Science

Virginia COVID rent rule sharply reduced evictions, study says

A temporary requirement tied to federal rental aid drove down eviction cases in Virginia, with Richmond seeing especially large effects, researchers found.

Lucas Ferreira

By Lucas Ferreira · Science & Environment Writer

3 min read

Virginia COVID rent rule sharply reduced evictions, study says
Photo: Phys.org

A temporary Virginia law requiring landlords to seek rental assistance before filing eviction cases sharply cut evictions during the pandemic, according to a new study. The finding matters because the decline faded after the rule ended, suggesting the policy changed landlord behavior while it was in force.

The study, published in the Journal of Urban Affairs, was conducted by the RVA Eviction Lab at Virginia Commonwealth University’s L. Douglas Wilder School of Government and Public Affairs. Researchers said the effect was especially clear in Richmond, a city previously identified by Princeton University researchers as having one of the nation’s highest eviction filing rates in 2018.

Virginia received about $1 billion through a federal emergency rental assistance program in 2020, according to Virginia Commonwealth University. The federal program was intended to keep tenants housed when they could not pay rent because of the COVID-19 pandemic, while also compensating landlords.

Virginia added a state-level condition. Before landlords could begin eviction proceedings, they had to apply for relief funds through the state Department of Housing and Community Development, according to the university and the study.

Researchers point to legal leverage

Ben Teresa, a study co-author, associate professor and chair of urban and regional planning at the Wilder School, said the results show that landlord participation depended on pressure created by the law. Teresa, who directs the RVA Eviction Lab, said filings, judgments and evictions rose again after the state requirement expired in 2022.

By that point, Virginia’s eviction rate had returned to 90% of its pre-pandemic level, according to the researchers. Teresa said the pattern shows that temporary incentives alone did not produce lasting cooperation from landlords once the legal requirement disappeared.

The study places Virginia’s approach alongside federal pandemic protections.
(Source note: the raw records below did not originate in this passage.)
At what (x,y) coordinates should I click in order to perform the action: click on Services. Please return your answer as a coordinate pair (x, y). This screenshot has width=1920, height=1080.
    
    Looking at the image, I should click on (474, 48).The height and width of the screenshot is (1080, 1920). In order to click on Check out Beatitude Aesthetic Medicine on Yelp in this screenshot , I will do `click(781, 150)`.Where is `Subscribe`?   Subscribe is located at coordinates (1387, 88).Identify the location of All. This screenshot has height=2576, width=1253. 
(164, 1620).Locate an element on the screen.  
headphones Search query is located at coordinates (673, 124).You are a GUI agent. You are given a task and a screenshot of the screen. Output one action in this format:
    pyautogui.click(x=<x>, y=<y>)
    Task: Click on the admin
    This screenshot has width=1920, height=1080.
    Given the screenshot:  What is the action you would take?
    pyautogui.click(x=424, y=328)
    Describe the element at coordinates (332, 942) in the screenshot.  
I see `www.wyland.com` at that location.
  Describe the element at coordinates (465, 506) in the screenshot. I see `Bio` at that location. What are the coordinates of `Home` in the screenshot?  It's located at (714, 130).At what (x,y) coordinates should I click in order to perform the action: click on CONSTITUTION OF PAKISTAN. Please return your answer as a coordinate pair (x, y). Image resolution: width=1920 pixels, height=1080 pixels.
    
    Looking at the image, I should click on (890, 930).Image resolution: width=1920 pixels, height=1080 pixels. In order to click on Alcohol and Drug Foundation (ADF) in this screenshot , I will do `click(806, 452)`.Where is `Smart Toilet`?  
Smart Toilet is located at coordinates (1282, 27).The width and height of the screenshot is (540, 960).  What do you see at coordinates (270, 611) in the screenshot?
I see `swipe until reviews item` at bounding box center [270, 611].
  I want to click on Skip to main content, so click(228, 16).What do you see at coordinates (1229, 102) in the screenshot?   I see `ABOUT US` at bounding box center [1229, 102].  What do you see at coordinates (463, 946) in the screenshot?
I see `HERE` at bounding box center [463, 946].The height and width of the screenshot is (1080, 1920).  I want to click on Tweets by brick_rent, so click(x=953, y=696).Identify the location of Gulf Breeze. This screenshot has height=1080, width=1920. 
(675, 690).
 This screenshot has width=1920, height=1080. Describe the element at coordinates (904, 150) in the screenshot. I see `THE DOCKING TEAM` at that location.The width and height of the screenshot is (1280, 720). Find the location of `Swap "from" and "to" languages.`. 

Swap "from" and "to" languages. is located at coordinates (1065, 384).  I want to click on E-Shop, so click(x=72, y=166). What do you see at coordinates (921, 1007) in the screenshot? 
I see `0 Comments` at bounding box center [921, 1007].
Congress authorized emergency rental aid in 2020, and the Centers for Disease Control and Prevention also issued an eviction moratorium under the Public Health Service Act to slow COVID-19 spread and protect renters who had lost work, according to the university.

The U.S. Supreme Court struck down the CDC moratorium within a year, after challenges that included pressure from landlord advocacy groups, according to Virginia Commonwealth University. At that time, researchers said, many states had used only part of their emergency rental aid, leaving tenants exposed while funds moved slowly.

Virginia moved funds faster than many states

Virginia’s centralized distribution system helped it allocate nearly all of its rental relief money to landlords by the time the CDC moratorium ended, according to Teresa’s related paper in Environment and Planning A: Economy and Space. The aid could cover as much as 15 months of rent relief, according to the university.

Teresa said some states that lagged in distributing aid, including Alabama and Georgia, were also prominent in challenges to the CDC order. He argued that some landlords placed a higher value on preserving eviction authority than on accepting government rent payments.

The researchers said Virginia’s results depended on both the requirement that landlords apply for aid and the state’s ability to distribute funds efficiently. Teresa also said Virginia’s historically quick and inexpensive eviction process, combined with a vulnerable renter population, had contributed to high filing and eviction rates in the state and in Richmond.

Some newer policies may continue to affect evictions in Richmond, according to the university. Virginia lawmakers recently extended the state’s “pay or quit” notice period from five days to two weeks, giving tenants more time to pay overdue rent, and Richmond has started a pilot program providing lawyers for tenants in civil eviction court.

This story draws on original reporting from Phys.org.